Mike: Well, you know the real thing is that Lipton started working on this. You know about 15 years ago.

John: Wow.

Mike: Because we have our own tea as estates in Kenya and in Tanzania and those are states. Have been run on a sustainable basis. We’ve been practicing sustainable agriculture there for more than 15 years.

John: Wow. So that was early, early…

Mike: And the lion certification which you know you and I going to talk about that is just logical next step.

John: Got you. Okay, so tell us about Lipton is a brand like Mike and I. We were talking, you know before we brought you on the line here. We were talking about how we grew up with Lipton. It’s an iconic brand in the world. It’s so well known. How, you know, tell us about how big the brand really is.

Mike: Well, we are basically present in almost every single market that mean that last count it was more than 150 countries around the world. So, practically everywhere. And, you know, you’re probably familiar in the US we’ve got the tea bags for hot tea, and we’ve got ready to drink iced tea. And we’ve got powder tea sticks, there we’ve got many different products in many markets.

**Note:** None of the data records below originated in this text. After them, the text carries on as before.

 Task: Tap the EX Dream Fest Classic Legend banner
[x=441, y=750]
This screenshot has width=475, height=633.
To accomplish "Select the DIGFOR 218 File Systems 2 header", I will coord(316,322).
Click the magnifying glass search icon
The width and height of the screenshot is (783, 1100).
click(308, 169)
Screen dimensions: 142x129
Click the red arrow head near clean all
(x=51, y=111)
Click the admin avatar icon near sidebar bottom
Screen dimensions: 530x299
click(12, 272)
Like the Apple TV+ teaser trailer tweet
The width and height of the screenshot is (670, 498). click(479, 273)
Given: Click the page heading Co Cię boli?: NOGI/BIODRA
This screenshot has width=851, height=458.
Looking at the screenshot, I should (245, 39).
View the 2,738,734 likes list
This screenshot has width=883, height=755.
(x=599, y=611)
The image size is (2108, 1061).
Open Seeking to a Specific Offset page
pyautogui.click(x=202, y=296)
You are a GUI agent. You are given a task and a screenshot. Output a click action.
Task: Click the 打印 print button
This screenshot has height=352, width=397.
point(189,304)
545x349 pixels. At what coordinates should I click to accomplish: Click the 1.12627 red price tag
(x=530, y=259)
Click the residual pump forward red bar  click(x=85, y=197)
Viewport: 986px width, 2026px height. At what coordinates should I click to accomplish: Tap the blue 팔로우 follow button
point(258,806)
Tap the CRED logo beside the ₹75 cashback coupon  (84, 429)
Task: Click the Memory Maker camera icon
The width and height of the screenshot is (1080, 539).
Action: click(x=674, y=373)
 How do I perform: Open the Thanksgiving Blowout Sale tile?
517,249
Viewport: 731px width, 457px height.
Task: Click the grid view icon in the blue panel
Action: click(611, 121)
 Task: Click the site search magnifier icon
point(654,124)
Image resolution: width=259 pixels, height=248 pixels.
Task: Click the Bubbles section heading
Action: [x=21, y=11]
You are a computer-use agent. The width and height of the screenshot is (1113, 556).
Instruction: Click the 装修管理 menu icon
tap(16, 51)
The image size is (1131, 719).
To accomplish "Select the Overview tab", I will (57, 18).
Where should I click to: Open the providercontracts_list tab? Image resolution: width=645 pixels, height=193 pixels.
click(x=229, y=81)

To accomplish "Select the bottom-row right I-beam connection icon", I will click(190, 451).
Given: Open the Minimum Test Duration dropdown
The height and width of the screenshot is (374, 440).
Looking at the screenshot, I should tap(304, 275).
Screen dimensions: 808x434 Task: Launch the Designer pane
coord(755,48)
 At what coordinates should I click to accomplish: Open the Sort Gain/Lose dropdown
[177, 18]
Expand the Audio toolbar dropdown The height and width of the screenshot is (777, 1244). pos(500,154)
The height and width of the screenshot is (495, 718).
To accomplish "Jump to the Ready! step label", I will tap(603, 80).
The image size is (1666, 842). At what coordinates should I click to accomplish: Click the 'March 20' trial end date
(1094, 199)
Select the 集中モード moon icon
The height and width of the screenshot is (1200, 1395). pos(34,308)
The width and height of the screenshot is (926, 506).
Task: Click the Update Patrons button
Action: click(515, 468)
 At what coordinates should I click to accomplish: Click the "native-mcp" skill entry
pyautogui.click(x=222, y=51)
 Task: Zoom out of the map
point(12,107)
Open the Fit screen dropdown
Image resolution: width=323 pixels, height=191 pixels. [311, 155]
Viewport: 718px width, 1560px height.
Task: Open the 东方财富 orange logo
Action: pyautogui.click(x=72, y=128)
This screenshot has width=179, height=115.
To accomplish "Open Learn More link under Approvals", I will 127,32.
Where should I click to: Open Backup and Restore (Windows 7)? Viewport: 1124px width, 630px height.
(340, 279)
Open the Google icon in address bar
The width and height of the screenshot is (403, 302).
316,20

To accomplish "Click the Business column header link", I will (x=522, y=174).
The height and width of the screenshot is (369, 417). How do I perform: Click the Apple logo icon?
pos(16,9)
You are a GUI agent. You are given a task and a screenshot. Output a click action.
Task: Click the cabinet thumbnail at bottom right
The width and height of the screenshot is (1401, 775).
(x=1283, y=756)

John: In terms of, and I don’t want to give away any secrets or have you give away any secrets. But in terms of bigness, in terms of sales, how big are the Lipton sales.

Mike: Well, we’ve got about ten percent of the global markets in sales so more than 3 billion euros to say more than, you know, close to four and a half-billion dollars.

John: And then what’s your next, you know, so you’re the biggest tea brand in the whole world.

Mike: That’s right.

John: And you’re the head of that. You’re the boss.

Mike: I don’t claim to manage it all by myself.

John: Okay, you’re the one guy in charge of making sure that we get the “I love it”. So wait a second now. So now, 150 countries and four and a half billion approximately so tell us then, 15 years ago or so, Lipton starts getting into the sustainability movement, they go and get you, you know, from Ben & Jerry’s. So what’s the commitment to sustainability? How did it start and show us and explain to our listeners? The evolution of Lipton’s sustainability commitment.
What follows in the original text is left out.